On one specific project, Teledyne EMS builds a receiver box for a missile platform program. “We’ve been building it for five years now,” Wolstein reports. “The customer developed the product and transitioned it to Teledyne EMS, which reduced the cost of the box, since we run leaner than an engineering design facility. Then the customer required an additional cost reduction for the program.
“Collectively, Teledyne EMS, our customer and our supply chain went through a major design change over a 16-month period and took an additional 17 to 18 percent of cost out of the program,” he recalls. “This was done over many collaborative meetings. You tend to look at the highest cost components and try to take cost out, either by a new design or by working with our suppliers. Teledyne EMS often will get our supplier in with our customer to work as a team.”
Wolstein compares Teledyne EMS to a wheel’s hub – parts come from many different suppliers, are assembled into products and then sent
to the customer.
“We know what reduces our costs, but we don’t always know what will reduce our suppliers’ costs,” Wolstein notes. “We may be buying a power supply to put into our box assembly, but we’re not the expert on that – the supplier is. So we bring the supplier in to see how they can help in achieving the program objectives. This method can reduce lead times, some of which have been cut by as much as 80 percent.”
Box Building
Teledyne EMS produces circuit cards and box build assemblies at its Lewisburg facility for its mostly military customers.

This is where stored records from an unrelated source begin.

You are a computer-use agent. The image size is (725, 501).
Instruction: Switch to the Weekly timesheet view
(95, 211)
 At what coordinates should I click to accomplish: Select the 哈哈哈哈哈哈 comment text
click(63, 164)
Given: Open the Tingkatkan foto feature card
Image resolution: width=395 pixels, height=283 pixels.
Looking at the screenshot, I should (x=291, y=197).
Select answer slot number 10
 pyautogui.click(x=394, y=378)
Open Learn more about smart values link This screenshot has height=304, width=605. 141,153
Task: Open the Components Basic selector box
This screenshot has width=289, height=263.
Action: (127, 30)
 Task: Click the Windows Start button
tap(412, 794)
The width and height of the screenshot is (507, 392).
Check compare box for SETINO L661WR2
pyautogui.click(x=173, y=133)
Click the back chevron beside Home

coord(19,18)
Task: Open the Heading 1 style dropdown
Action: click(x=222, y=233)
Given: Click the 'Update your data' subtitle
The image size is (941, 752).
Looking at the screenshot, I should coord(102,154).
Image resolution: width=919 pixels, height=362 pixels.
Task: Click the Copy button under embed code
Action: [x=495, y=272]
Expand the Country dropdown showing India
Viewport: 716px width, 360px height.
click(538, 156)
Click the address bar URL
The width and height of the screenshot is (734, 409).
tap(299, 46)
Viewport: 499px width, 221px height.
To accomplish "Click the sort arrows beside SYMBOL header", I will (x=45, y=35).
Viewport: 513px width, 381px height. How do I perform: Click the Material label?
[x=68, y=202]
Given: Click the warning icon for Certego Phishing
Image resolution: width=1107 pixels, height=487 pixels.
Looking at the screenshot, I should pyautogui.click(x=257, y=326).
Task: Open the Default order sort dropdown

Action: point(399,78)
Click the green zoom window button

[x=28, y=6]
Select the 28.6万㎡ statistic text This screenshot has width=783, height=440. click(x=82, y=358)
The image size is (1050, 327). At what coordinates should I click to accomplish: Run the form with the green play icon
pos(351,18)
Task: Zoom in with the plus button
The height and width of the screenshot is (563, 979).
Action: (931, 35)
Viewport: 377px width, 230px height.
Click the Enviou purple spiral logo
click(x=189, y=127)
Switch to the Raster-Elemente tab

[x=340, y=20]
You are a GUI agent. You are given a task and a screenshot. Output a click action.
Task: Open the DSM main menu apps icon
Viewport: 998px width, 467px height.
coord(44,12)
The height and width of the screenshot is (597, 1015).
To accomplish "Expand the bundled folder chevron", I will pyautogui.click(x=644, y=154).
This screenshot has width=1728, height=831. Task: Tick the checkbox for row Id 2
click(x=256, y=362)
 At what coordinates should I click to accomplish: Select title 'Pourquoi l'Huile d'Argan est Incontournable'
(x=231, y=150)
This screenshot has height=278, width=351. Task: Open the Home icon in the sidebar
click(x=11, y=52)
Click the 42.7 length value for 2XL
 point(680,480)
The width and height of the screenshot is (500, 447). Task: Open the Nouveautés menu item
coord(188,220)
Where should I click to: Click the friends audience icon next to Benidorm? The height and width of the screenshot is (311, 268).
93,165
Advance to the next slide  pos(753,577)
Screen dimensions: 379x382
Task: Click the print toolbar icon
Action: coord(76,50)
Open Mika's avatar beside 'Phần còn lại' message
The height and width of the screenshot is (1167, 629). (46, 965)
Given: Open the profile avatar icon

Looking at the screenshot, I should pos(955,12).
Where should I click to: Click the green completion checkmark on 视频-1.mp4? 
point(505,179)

“We’re in the high mix/low volume, so when you set up a product line, instead of having a line set up and run for two to three weeks, we set up and tear down a product line every day to build lots of different small volumes,” Wolstein reports. The facility has five flexible manufacturing cells.
“Each has their own surface mount technology equipment, which is the capital-intensive part of the production, but each cell is more set up around a customer,” he says.
The company can manufacture small quantities of 20 to 30 circuit card assemblies or larger amounts. “Our average circuit card production is 2,000 to 3,000 per month,” Wolstein estimates. “You may very well have 50 or 60 different parts numbers making up that 3,000 – some in hundreds and some in the 20s and 10s.”
Production is not continuous, so one order for a quantity of circuit cards may be received in February or March and another for the same product in October or November.
Teledyne EMS has been fulfilling a market niche for highly reliable sophisticated equipment for military, commercial, industrial and medical customers. In today’s economic
environment and global economy, Teledyne EMS offers a flexible, adaptable work force which produces highly reliable products at a competitive price. Teledyne EMS has integrated supply chain/engineering/manufacturing solutions to put its customers over the top in competing in their respective marketplaces.